Vorerst Entwarnung in Cottbus
Im Jahr 2009 erregte eine von der Stadt Cottbus im Rahmen der Fortschreibung des Verkehrsentwicklungsplans bis 2020 bei der PTV Planung Transport Verkehr AG, Dresden, in Auftrag gegebene Studie heftige ­Diskussionen. Im Sinne der erwünschten Rationalisierung empfahl sie die sukzessive Stilllegung der Straßenbahn in vier Etappen bis 2013. Unter mehreren Varianten schnitt die ausschließliche Buslösung am günstigsten ab, am teuersten wurde der Ist-Zustand beurteilt. Dazwischen lag die Kombivariante »Omnibus plus zwei Tram-Hauptlinien«. Die Untersuchung kam zu dem Ergebnis, dass die geforderte gleichbleibende Bedienungsqualität auch mit dem Busbetrieb garantiert werden könne.

Die Studie stieß auf heftige Kritik in der Öffentlichkeit. So wurde die Weglassung der Variante eines Straßenbahnausbaus durch Neubaustrecken bemängelt. Für den Erhalt der Straßenbahn sprachen auch die 38 Mio. Euro umfassenden Fördermittel des Landes Brandenburg, die ggf. zurückzuzahlen waren, sowie Folgekosten eines Verkehrsträgerwechsels.

Die Initiative »ProTramCottbus« reichte ein mit 9.400 Unterschriften unterstütztes Bürgerbegehren zum Ausbau der Straßenbahn ein. Schließlich beschloss die Stadtverordnetenversammlung am 24. Juni 2009 mit den Stimmen von SPD, Linken und Grünen, lediglich die beiden schwach frequentierten Äste nach Schmellwitz-Anger und Sportzentrum – Madlow durch Busse zu ersetzen.

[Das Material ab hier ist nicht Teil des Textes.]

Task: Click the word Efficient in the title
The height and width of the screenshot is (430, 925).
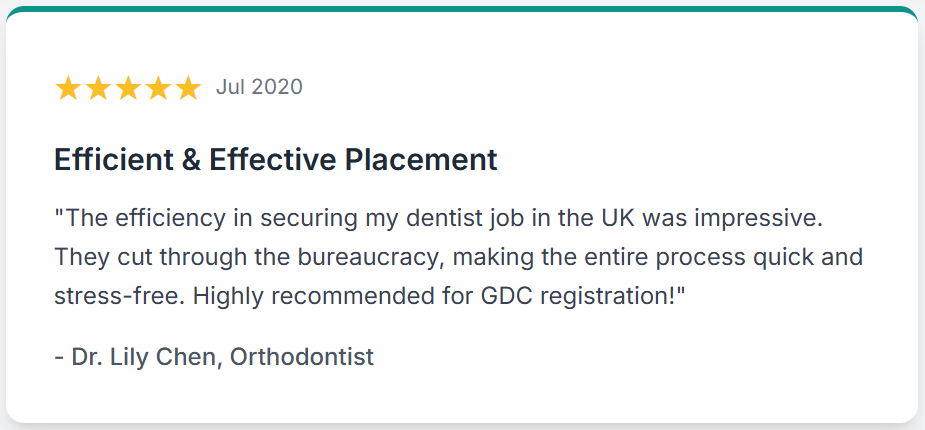Action: tap(113, 159)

Stadt und Verkehrsbetrieb bestellten beim Planungsbüro VerkehrsConsult Dresden-Berlin (VCDB) eine Machbarkeitsstudie für drei Neubaustrecken. Diese errechnete für Verlängerungen zum Lausitzpark und zur Spremberger Vorstadt hervorragende Nutzen-Kosten-Faktoren von 2,82 bzw. 1,42. Lediglich eine Neubaustrecke zur Brandenburgischen Technischen Universität wurde als volkswirtschaftlich nicht sinnvoll erachtet. Damit scheint der Fortbestand der Cottbusser Straßenbahn erst einmal gesichert.

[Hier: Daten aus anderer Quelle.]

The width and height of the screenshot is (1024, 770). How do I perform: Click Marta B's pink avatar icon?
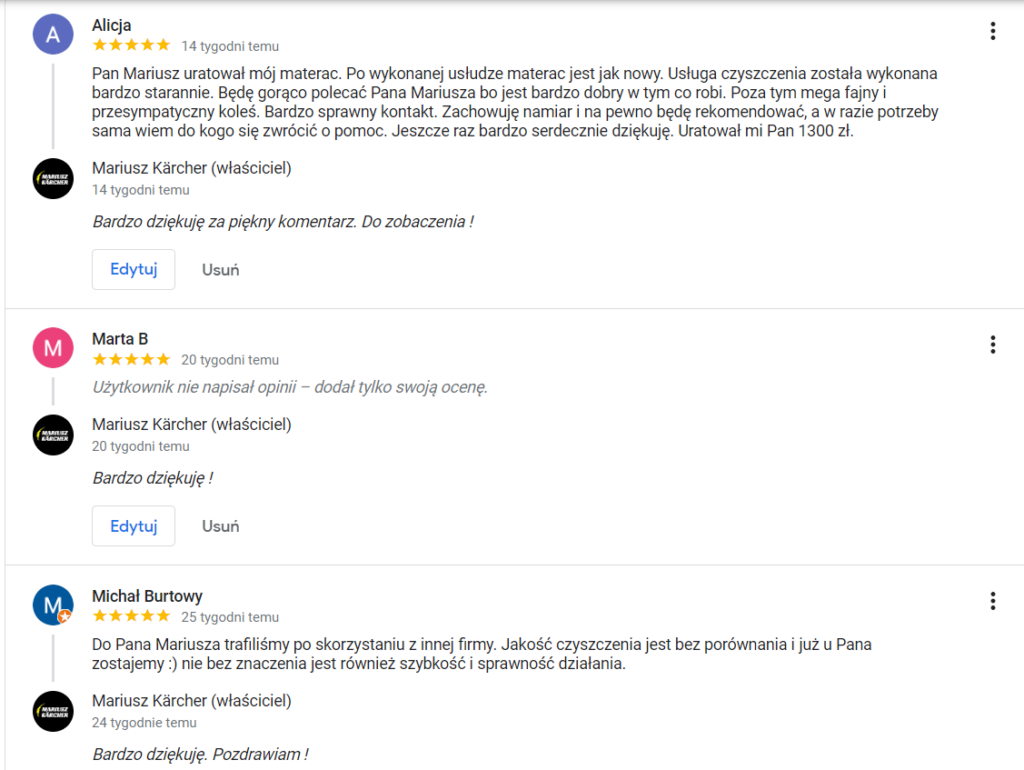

Halberstadt: Option Stilllegung
In der thüringischen Mittelstadt war das En­de des nur 13 Kilometer Streckenlänge um­fassenden Straßenbahnbetriebs bereits für 2003 angepeilt worden. Doch wurde er schließlich modernisiert. Kurz vor dem 125. Jubiläum im Juni 2012 brach eine erneute Stilllegungsdiskussion aus. Angesichts der schlechten finanziellen Situation der Stadt beschloss der Rat im Rahmen eines Einsparungsprogramms am 7. Juli 2011 überraschend den »Einstieg in den Ausstieg des Straßenbahnbetriebs der HVG« und forderte die Stadtverwaltung auf, umgehend Verhandlungen mit dem Land über eine schnellstmögliche Einstellung aufzunehmen. Allerdings haben die fünf in den Jahren 2006/07 mit Fördermitteln abgeschafften »Leoliner« eine Zweckbindung von 25 Jahren. Auch für Gleismittel waren Fördermittel in Anspruch genommen worden (Zweckbindung bis 2019).

Die Befürworter der Straßenbahn weisen darauf hin, dass sich die Fahrgastzahlen von Bahn und Bus trotz zurückgehender Einwohnerzahlen im Jahr 2010 erstmals erhöht hätten. Auch drohe im Falle einer Einstellung der Übergang der Verkehrsbedienung auf den Landkreis mit entsprechenden Angebotsverschlechterungen.

Der Geschäftsführer der städtischen Holding Nosa erklärt, dass beim Straßenbahn­betrieb in den letzten Jahren erhebliche Einsparungen gelungen seien. Das derzeitige Zuschussniveau für Bus und Bahn entspreche demjenigen von 1999. Er empfiehlt, erst um 2025 wieder über eine eventuelle Stilllegung zu diskutieren.